FWIW, this is part of an Android project, so I'm using the android.util.Xml class (see source code). When I traced the exception, it took me to a native appendChars function that is itself being called from a network of private methods anyway, so subclassing anything seems to be unreasonably useless.
Here's the salient bit from my stacktrace:
E/AndroidRuntime( 678): Caused by: org.apache.harmony.xml.ExpatParser$ParseException: At line 3, column 0: junk after document element
E/AndroidRuntime( 678): at org.apache.harmony.xml.ExpatParser.parseFragment(ExpatParser.java:523)
E/AndroidRuntime( 678): at org.apache.harmony.xml.ExpatParser.parseDocument(ExpatParser.java:482)
E/AndroidRuntime( 678): at org.apache.harmony.xml.ExpatReader.parse(ExpatReader.java:320)
E/AndroidRuntime( 678): at org.apache.harmony.xml.ExpatReader.parse(ExpatReader.java:277)
I guess in the end I'm asking for opinions on whether the InputStream -> manually parse to OutputStream -> recreate InputStream -> pass along solution is as horrible as I think it is.
I'm about to create a class that will take my InputStream, read
through it until I find the junk, break, then take what I just wrote
to, convert it back into an InputStream and pass it along like nothing
happened. But I'm worried that it'll be grossly inefficient, have bugs
I shouldn't have to deal with (e.g. breaking on binary values such as
embedded images) and hopefully unnecessary.
you could use a FilterStream for that no need for a buffer
best thing to do is add a delimiter to the end of the XML like --theXML ends HERE -- or a char not found in XML like a group of 16 \u04 chars (you then only need to check every 16th byte) to the end of the XML and read until you find it
implementation assuming \u04 delim
class WebStream extends FilterInputStream {
byte[] buff = new byte[1024];
int offset = 0, length = 0;
public WebStream(InputStream i) {
super(i);
}
#Override
public boolean markSupported() {
return false;
}
#Override
public int read() throws IOException {
if (offset == length)
readNextChunk();
if (length == -1)
return -1;// eof
return buff[offset++];
}
#Override
public int read(byte[] b, int off, int len) throws IOException {
if (offset == length)
readNextChunk();
if (length == -1)
return -1;// eof
int cop = length - offset;
if (len < cop)
cop = len;
System.arraycopy(buff, offset, b, off, cop);
offset += cop;
return cop;
}
private void readNextChunk() throws IOException {
if (offset <= length) {
System.arraycopy(buff, offset, buff, 0, length - offset);
length -= offset;
offset = 0;
}
int read = in.read(buff, length, buff.length - length);
if (read < 0 && length <= 0) {
length = -1;
offset = 0;
return;
}
// note that this is assuming ascii compatible
// anything like utf16 or utf32 will break here
for (int i = length; i < read + length; i += 16) {
if (buff[i] == 0x04) {
while (buff[--i] == 0x04)
;// find beginning of delim block
length = i;
read = 0;
}
}
}
}
note this misses throws, some error checking and needs proper debugging
"I'm about to create a class that will take my InputStream, read through it until I find the junk, break, then take what I just wrote to, convert it back into an InputStream and pass it along like nothing happened. But I'm worried that it'll be grossly inefficient, have bugs I shouldn't have to deal with (e.g. breaking on binary values such as embedded images) and hopefully unnecessary."

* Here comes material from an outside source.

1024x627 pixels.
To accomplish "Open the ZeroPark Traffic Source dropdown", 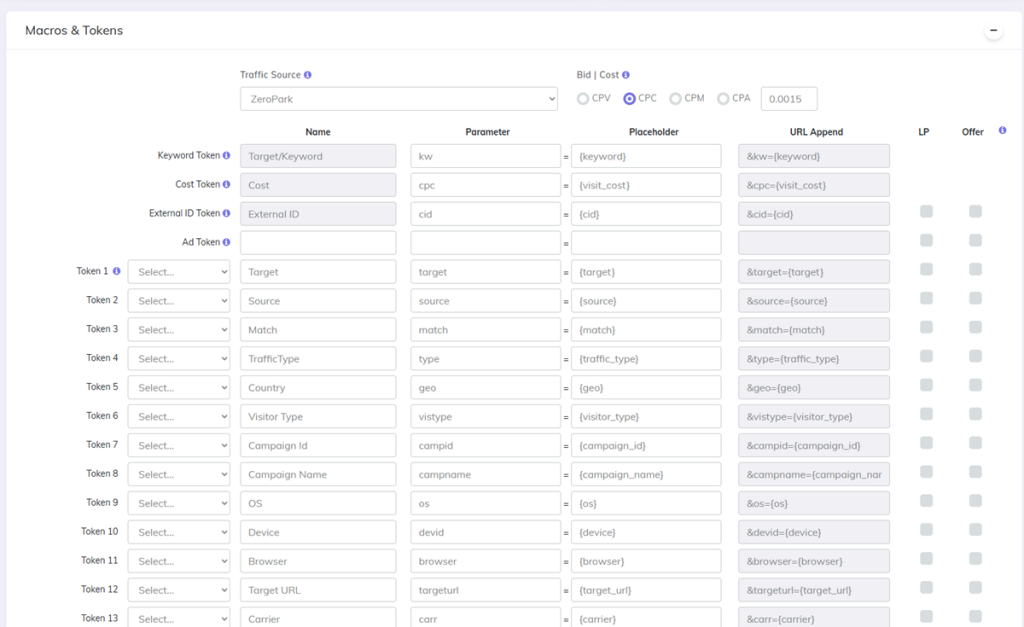I will 398,98.
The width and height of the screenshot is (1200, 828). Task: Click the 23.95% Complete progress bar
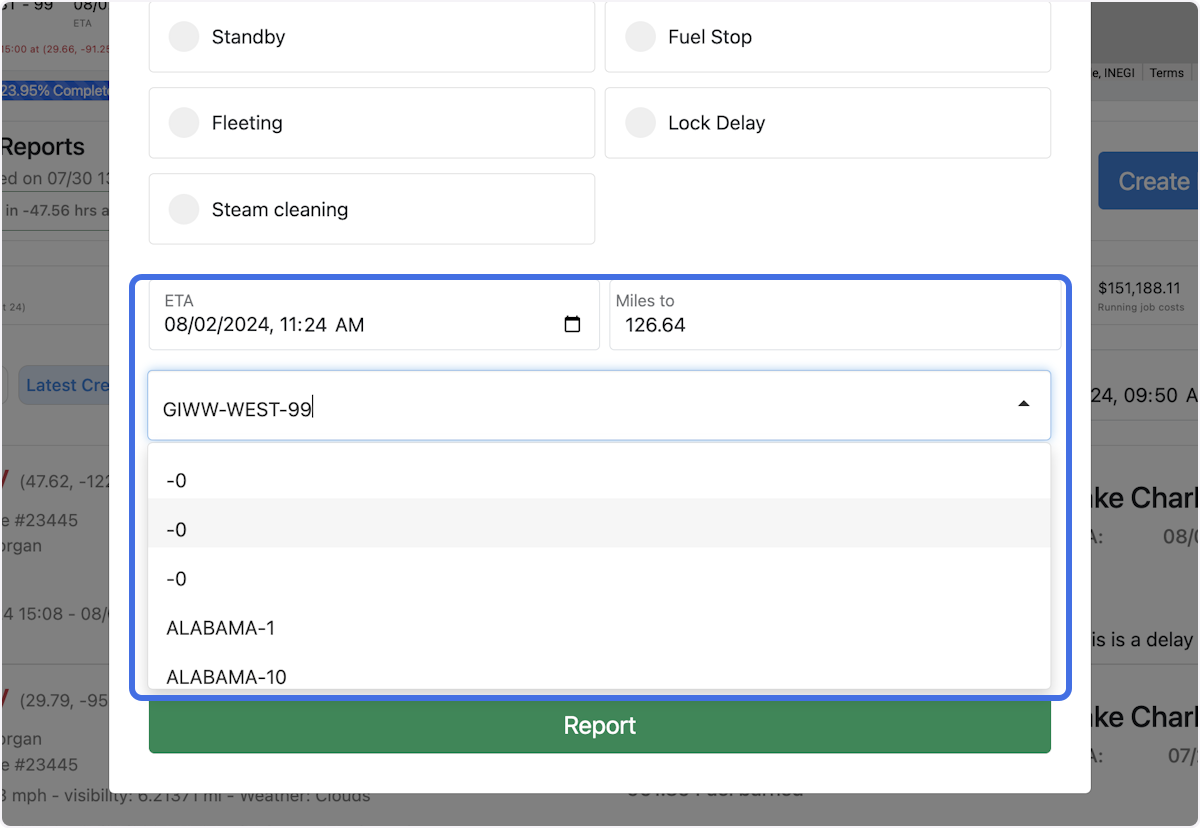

That'll work. You can read into a StringBuffer and then use a ByteArrayInputStream or something similar (like StreamReader if that's applicable).
http://developer.android.com/reference/java/io/ByteArrayInputStream.html
The downside is that you're reading in the entire XML file into memory, for large files, it can be inefficient memory-wise.
Alternatively, you can subclass InputStream and do the filtering out via the stream. You'd probably just need to override the 3 read() methods by calling super.read() and flagging when you've gotten to the garbage at the end and return an EOF as needed.
Free webhost have this issue. I'm still yet to find an alternative still in free mode.